ATO second commissioner Bruce Quigley said that the most identifiable hot spots were in northern Queensland, central and western NSW and central Victoria, where "there has been a degree of people not complying mainly because they are struggling to meet their obligations for pay as you go as well as superannuation guarantees."

With that consideration, Mr Quigley said that the tax office has been providing micro-businesses with considerable concessions, especially those with under $2 million turnovers, which allow these firms some leeway in repaying debts minus interest via the office's direct debit scheme.

In a speech before the Taxation Institute of Australia held in Brisbane, the tax commissioner also said that the controversial Project Wickensby has been successful so far on its task of auditing 1200 firms and personalities, where the project raised $730 million in liabilities, filed charges against 57 individuals, convicted 11 offences and another 26 criminal cases still ongoing.

Mr Quigley decried the Australian media's treatment on the project, which regularly pointed to the initiative as an unsuccessful venture by ATO due to perceived delays on a number of prosecutions.

He said that such delays were part of tax administration cases and should not be equated as end games for the office's campaign of prosecuting tax frauds as he emphasised that "it's what message the project sends to the community about whether it's right or not to undertake these activities in tax havens."
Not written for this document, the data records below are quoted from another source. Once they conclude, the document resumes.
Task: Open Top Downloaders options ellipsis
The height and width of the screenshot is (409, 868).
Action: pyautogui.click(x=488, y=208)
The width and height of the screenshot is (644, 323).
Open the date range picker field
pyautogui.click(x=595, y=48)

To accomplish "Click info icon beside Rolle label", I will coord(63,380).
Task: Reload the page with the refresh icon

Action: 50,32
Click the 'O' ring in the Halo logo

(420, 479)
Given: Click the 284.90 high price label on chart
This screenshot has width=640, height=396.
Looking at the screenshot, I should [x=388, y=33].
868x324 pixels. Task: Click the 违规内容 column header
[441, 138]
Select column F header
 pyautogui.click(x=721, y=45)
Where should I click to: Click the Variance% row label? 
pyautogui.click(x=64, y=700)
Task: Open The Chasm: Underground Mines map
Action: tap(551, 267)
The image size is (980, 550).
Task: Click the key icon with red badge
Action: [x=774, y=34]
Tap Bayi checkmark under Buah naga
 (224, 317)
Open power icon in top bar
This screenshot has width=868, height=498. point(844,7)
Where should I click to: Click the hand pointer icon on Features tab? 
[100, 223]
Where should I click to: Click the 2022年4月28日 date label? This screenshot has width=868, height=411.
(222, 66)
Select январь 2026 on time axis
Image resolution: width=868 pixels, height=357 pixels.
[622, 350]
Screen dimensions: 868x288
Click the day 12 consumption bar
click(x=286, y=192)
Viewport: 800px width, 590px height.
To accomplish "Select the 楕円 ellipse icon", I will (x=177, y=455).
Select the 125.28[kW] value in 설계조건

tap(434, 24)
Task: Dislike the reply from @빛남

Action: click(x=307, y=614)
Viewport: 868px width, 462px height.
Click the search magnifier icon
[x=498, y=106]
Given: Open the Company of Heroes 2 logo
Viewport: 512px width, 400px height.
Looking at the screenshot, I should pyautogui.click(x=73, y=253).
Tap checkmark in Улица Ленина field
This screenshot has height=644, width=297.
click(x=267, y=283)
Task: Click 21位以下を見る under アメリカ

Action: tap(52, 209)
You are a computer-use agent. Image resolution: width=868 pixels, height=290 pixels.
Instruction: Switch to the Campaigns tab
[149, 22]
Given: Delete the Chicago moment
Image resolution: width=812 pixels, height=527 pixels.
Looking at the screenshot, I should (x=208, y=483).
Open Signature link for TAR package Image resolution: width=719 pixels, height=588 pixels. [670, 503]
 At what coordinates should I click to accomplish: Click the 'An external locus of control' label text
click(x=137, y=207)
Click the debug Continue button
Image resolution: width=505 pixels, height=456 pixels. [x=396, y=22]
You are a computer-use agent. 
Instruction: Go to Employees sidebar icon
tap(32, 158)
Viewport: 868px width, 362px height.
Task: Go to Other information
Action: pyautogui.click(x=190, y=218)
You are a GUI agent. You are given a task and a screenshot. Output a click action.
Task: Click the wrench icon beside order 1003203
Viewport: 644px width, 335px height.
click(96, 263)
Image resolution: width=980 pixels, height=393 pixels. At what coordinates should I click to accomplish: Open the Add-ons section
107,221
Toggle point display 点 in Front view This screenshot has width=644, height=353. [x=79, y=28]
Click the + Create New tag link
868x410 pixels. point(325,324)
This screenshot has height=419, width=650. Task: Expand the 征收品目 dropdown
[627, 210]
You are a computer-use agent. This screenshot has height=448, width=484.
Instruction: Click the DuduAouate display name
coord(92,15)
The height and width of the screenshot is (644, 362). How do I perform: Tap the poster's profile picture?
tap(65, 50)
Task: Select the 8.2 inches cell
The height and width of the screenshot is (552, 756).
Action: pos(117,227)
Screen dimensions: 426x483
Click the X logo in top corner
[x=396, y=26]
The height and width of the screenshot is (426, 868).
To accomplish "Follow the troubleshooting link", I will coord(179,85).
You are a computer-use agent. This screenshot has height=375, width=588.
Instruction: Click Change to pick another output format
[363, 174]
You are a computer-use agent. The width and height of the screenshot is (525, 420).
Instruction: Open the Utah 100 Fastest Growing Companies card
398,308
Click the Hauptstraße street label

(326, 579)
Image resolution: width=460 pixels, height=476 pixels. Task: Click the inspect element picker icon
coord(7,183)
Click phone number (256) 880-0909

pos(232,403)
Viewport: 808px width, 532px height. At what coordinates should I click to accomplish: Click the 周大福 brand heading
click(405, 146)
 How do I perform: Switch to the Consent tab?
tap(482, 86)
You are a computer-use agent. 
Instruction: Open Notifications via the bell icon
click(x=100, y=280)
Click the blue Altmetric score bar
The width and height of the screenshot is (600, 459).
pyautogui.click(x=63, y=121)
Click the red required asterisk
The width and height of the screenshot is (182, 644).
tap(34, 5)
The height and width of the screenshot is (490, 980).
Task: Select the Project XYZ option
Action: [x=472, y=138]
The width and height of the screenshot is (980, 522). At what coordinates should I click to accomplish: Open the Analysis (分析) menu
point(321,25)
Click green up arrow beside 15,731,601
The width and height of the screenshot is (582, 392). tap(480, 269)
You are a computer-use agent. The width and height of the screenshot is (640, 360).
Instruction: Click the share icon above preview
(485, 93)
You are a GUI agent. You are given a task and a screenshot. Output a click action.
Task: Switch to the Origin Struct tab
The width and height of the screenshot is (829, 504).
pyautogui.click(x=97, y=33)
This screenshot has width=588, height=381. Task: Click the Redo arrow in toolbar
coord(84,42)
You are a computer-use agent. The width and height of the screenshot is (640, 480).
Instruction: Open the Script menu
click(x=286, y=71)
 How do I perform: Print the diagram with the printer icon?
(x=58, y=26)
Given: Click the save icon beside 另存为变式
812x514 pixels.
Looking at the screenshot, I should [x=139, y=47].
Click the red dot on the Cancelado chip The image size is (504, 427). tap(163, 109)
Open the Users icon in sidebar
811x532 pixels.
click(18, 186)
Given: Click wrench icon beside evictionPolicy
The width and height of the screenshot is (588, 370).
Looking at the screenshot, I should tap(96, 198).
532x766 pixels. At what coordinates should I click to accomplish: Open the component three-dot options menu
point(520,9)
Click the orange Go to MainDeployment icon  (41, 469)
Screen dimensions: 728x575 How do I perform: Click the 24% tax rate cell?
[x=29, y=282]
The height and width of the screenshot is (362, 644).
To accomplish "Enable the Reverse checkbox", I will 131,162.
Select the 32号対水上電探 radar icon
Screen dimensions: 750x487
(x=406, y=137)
Mr Quigley declared that the tax office has been leaving dents of impressions and changes on its campaigns as he cited cases of persons already investigated by ATO, whose cases were revisited in subsequent years where it showed that voluntary declarations coming from audited individuals/entities climbed by 200 percent.

As shown by ATO's reflective analysis, Mr Quigley said that beyond the raw figures were signs of behavioural changes coming from those already checked and apprehended for tax offences, which should be good sign for the government.